To examine supplementation strategies — starch- or fiber-based concentrates offered with or without straw — for a high-quality grass silage, A. Craig, A.W. Gordon, S. Stewart and C.P. Ferris with the Agri-Food & Biosciences Institute in Northern Ireland recently conducted a three-period change-over design study using 24 mid-lactation multiparous Holstein-Friesian dairy cows.

The grass silage contained 418 g of dry matter per kilogram and, on a dry-matter basis, 170 g/kg of crude protein (CP) and 12.1 MJ/kg of metabolizable energy (ME).

Four treatments, in a 2 x 2 factorial arrangement, compared concentrate type (high-starch or high-fiber) and straw inclusion (straw or no-straw).

On a dry-matter basis, the high-starch concentrate contained 373 g/kg starch and 258 g/kg neutral detergent fiber (NDF), while the high-fiber concentrate contained 237 g/kg starch and 339 g/kg NDF, Craig et al. reported.

The researchers explained that in the no-straw treatments, silage and concentrates were offered as a total mixed ration in a 57:43 DM ratio, while in the straw treatments, chopped straw was added at 4% of total dry matter, replacing part of the silage component of the diet.

Following this study, the effect of diet on nutrient utilization efficiency was examined using four cows per treatment.

Craig et al. reported that there were no interactions between concentrate type and straw inclusion for any cow performance or digestibility parameters. Silage dry matter intake (DMI) and total DMI were reduced with the high-fiber concentrate (P = 0.001 and P = 0.006, respectively) and straw inclusion (P < 0.001 and P = 0.014, respectively), the researchers added.
··········
:: Questions to answer ::
1. In the dairy cow silage study, how many cows were used?
2. Write out again the part of the dairy cow study text that opens with the words containing "The researchers explained" and closes with "cows per treatment.", but swap "chopped straw" for "chopped hay".
3. Extend the text on the dairy cow silage study, picking up after its last sentence.
The rows that come next have nothing to do with the text on the dairy cow study.
··········
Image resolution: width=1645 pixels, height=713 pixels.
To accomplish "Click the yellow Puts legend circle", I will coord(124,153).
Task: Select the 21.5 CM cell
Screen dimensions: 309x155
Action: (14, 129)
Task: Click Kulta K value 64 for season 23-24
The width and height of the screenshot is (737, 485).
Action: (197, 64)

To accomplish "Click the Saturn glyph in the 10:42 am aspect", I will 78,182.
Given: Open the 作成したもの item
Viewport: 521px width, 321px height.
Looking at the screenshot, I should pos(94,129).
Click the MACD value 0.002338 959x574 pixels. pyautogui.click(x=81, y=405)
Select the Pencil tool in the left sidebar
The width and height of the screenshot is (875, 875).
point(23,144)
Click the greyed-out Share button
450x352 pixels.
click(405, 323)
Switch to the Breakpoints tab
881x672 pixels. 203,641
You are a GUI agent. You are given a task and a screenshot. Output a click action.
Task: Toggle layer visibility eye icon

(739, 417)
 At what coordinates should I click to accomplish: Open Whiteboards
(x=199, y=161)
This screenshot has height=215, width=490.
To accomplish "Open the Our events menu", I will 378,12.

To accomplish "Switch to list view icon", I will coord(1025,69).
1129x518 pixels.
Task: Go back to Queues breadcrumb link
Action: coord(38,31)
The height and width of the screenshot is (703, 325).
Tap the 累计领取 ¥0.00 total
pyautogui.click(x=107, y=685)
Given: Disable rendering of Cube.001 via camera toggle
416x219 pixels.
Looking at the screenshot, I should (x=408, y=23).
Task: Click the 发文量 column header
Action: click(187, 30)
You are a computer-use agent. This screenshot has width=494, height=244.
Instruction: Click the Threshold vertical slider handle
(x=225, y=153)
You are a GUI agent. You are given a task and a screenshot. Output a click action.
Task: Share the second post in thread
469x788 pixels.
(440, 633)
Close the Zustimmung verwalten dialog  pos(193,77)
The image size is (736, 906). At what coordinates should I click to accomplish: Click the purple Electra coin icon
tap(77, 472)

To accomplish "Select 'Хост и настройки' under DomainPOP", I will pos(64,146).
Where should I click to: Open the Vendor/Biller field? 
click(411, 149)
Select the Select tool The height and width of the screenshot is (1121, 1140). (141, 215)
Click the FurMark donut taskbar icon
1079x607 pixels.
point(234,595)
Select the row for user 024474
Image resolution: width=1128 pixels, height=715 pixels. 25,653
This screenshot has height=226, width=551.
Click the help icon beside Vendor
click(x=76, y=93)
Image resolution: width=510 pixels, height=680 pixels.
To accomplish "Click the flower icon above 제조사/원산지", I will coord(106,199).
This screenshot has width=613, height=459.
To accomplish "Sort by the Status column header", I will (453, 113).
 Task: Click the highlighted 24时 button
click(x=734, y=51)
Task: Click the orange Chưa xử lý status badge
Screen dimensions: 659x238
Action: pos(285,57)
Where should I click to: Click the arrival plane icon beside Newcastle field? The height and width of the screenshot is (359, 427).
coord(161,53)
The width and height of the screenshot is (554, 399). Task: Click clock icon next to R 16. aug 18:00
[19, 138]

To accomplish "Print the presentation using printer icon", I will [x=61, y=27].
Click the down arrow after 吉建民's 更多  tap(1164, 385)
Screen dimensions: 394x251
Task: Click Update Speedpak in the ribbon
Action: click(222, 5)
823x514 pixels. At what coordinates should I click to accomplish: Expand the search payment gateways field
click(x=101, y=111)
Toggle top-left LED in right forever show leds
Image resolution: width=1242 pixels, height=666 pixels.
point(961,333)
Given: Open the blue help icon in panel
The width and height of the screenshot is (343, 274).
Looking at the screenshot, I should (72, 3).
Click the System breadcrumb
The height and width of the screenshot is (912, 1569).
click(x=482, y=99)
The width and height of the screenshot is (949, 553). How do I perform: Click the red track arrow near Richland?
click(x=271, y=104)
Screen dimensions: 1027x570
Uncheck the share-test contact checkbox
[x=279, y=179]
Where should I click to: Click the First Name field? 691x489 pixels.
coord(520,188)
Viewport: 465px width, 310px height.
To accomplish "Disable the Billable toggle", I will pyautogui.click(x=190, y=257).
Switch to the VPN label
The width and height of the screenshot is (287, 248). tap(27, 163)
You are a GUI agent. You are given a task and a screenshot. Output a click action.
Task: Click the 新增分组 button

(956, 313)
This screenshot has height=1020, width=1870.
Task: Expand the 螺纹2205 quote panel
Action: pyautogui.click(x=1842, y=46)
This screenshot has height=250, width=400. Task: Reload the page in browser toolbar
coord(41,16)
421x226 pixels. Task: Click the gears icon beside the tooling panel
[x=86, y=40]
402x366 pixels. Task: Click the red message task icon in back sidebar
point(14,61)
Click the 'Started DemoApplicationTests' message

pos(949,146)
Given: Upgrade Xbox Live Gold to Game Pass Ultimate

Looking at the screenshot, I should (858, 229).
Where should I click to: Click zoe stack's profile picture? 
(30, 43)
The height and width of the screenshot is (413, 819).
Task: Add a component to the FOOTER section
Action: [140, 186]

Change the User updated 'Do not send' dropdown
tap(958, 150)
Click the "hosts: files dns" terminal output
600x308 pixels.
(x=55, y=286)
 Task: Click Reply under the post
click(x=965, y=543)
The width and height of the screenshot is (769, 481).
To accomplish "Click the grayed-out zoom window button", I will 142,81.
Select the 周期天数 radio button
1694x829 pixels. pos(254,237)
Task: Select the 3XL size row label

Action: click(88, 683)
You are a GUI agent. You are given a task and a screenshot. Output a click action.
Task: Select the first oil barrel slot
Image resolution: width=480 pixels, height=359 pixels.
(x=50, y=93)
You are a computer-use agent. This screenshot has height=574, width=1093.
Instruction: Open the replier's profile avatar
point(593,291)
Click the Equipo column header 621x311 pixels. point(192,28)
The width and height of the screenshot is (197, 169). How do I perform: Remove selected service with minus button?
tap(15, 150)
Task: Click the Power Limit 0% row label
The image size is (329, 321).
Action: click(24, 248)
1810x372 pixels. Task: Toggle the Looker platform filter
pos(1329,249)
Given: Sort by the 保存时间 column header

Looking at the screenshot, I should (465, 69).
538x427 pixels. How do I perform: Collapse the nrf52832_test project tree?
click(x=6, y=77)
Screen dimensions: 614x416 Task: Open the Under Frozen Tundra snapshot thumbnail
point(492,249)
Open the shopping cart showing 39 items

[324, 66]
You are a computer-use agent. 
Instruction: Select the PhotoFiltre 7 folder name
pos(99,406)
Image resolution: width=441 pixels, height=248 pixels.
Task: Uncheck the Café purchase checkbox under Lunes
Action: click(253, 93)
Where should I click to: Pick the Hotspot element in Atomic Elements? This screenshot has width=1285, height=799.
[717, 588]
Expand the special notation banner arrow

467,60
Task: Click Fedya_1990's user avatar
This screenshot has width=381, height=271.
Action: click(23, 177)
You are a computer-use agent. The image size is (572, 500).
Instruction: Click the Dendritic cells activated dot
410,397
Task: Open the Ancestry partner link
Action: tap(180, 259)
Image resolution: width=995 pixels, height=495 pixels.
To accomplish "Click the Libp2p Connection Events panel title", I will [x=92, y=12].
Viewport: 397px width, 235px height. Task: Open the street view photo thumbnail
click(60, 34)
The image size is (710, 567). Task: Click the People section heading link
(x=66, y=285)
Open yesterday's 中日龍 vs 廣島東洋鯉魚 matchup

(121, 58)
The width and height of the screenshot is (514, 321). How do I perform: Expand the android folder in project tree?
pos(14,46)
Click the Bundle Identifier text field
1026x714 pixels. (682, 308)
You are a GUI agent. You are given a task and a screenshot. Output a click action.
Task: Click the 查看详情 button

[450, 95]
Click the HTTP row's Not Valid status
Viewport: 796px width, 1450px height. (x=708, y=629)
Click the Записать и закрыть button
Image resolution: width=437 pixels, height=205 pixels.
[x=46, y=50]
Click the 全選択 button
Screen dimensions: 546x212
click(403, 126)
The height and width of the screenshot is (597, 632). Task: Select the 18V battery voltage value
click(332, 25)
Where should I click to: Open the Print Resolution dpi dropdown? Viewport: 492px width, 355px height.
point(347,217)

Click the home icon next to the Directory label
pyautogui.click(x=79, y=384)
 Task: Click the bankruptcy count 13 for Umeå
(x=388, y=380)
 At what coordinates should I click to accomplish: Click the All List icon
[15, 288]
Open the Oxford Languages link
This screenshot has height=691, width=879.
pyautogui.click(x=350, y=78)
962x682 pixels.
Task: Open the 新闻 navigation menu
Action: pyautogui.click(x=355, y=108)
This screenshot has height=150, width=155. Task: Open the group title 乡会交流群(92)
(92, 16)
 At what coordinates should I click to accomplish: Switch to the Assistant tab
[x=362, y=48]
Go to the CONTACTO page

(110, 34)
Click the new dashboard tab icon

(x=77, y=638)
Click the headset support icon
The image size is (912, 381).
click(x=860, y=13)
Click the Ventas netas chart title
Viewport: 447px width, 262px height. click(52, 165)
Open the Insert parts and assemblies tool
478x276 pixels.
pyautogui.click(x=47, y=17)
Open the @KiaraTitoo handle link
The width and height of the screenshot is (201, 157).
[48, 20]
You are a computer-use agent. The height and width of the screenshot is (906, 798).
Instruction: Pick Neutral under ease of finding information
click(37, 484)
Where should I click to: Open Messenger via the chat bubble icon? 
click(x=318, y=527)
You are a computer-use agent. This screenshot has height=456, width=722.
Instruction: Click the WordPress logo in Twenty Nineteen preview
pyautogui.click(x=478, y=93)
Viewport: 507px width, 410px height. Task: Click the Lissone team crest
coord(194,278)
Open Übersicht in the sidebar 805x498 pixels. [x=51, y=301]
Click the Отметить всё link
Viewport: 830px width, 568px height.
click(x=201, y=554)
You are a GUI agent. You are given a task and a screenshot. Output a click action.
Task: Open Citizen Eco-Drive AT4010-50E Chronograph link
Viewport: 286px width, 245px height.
··········
:: Responses to the tasks ::
1. 24 mid-lactation multiparous Holstein-Friesian dairy cows.

2.
The researchers explained that in the no-straw treatments, silage and concentrates were offered as a total mixed ration in a 57:43 DM ratio, while in the straw treatments, chopped hay was added at 4% of total dry matter, replacing part of the silage component of the diet.

Following this study, the effect of diet on nutrient utilization efficiency was examined using four cows per treatment.

3.
Neither concentrate type nor straw inclusion had a significant effect on milk yield or milk fat content, Craig et al. observed.

They noted that the high-starch concentrate increased milk protein content (P < 0.001) while straw inclusion decreased milk protein content (P = 0.036). Treatment had no effect on cow bodyweight, condition score, fecal scores, digestibility coefficients or nitrogen and energy utilization efficiency.

Craig et al. concluded that supplementing a high-quality grass silage with a carefully formulated "high-starch" concentrate improved DMI and milk protein content with no adverse effects on cow performance. In this study, straw inclusion in the diet had no beneficial effects on DMI, milk production or nutrient utilization efficiency, the researchers added.

Craig et al. published their results in a recent edition of Livestock Science.